We can use spacecadet to directly connect the artifact from our experiment to the function.

from spacecadet.threading import cadet

project = Project("project.json", mode="r")


@cadet(source=project["my-experiment"])
def model_report(model_name: str, features: list[str]):
    """Print the features used by the model.

    Parameters
    ----------
    model_name : str
        The name of the model.
    features : list[str]
        A list of features used by the model.
    """
    LOG.info(
        "Model %s uses the following features: %s", model_name, ", ".join(features)
    )

this decorator converts model_report to a lightly customized extension of threading.Thread. Let's execute this function:

thread = model_report("My model name", "features")
thread.start()
thread.join()

The logging will show that we have replaced the literal string "features" with the value ["a", "b", "c"] from the artifact with the name "features" in our experiment.
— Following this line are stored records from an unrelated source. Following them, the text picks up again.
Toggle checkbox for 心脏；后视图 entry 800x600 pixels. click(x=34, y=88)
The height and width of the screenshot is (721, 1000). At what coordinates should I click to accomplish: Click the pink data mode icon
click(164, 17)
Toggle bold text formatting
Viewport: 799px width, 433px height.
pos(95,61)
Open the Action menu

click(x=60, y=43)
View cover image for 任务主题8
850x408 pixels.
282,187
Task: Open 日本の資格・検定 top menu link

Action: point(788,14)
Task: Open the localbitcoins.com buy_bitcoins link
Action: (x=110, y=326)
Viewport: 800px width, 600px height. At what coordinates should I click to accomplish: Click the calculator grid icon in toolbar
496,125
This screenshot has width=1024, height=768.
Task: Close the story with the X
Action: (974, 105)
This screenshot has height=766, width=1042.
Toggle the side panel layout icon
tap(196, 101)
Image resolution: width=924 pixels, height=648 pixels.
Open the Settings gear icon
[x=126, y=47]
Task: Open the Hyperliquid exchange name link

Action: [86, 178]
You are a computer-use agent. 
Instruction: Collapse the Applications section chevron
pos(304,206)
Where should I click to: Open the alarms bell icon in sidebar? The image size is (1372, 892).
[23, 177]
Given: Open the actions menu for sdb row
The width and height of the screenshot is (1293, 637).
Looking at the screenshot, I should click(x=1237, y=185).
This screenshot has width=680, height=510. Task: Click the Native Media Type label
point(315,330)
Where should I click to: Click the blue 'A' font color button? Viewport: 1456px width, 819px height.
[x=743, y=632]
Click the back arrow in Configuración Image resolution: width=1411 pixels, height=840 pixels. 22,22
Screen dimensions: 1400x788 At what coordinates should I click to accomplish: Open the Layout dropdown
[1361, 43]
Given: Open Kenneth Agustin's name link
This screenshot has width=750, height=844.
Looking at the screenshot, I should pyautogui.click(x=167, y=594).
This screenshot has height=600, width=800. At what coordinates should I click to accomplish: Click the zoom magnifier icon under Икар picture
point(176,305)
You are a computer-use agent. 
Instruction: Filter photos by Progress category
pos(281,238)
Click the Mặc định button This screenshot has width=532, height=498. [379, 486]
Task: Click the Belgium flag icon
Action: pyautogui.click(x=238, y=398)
If you're shipping more application-side code that needs to be flexible to the source lazyscribe experiment or repository, you can also define the source later:

# Application-side code

@cadet
def model_report(model_name: str, features: list[str]):
    """Print the features used by the model.

    Parameters
    ----------
    model_name : str
        The name of the model.
    features : list[str]
        A list of features used by the model.
    """
    LOG.info(
        "Model %s uses the following features: %s", model_name, ", ".join(features)
    )

# User-side code
thread = model_report("My model name", "features")
thread.options(project["my-experiment"])

Managing thread allocation

Additionally, you can use spacecadet to run functions in threads that require multiple resources themselves. Suppose you have a 12-core system. If each of your functions consumes 4 cores themselves, you want to limit the number of concurrent functions that are running to reduce thread contention. With spacecadet, we use a semaphore-like object to acquire and release multiple threads.

@cadet(num_threads=4)
def model_report(model_name: str, features: list[str]):
    """Print the features used by the model.

    Parameters
    ----------
    model_name : str
        The name of the model.
    features : list[str]
        A list of features used by the model.
    """
    LOG.info(
        "Model %s uses the following features: %s", model_name, ", ".join(features)
    )

thread = model_report("My model name", "features")
thread.options(source=project["my-experiment"])
thread.start()
thread.join()

By default, spacecadet will use os.cpu_count to detect the number of cores on your machine. This value will represent the total number of threads available. When spacecadet.threading.CadetThread.start is called, we will "acquire" 4 threads from the available pool. If you don't want to use os.cpu_count to determine the total number of threads, you have a few options.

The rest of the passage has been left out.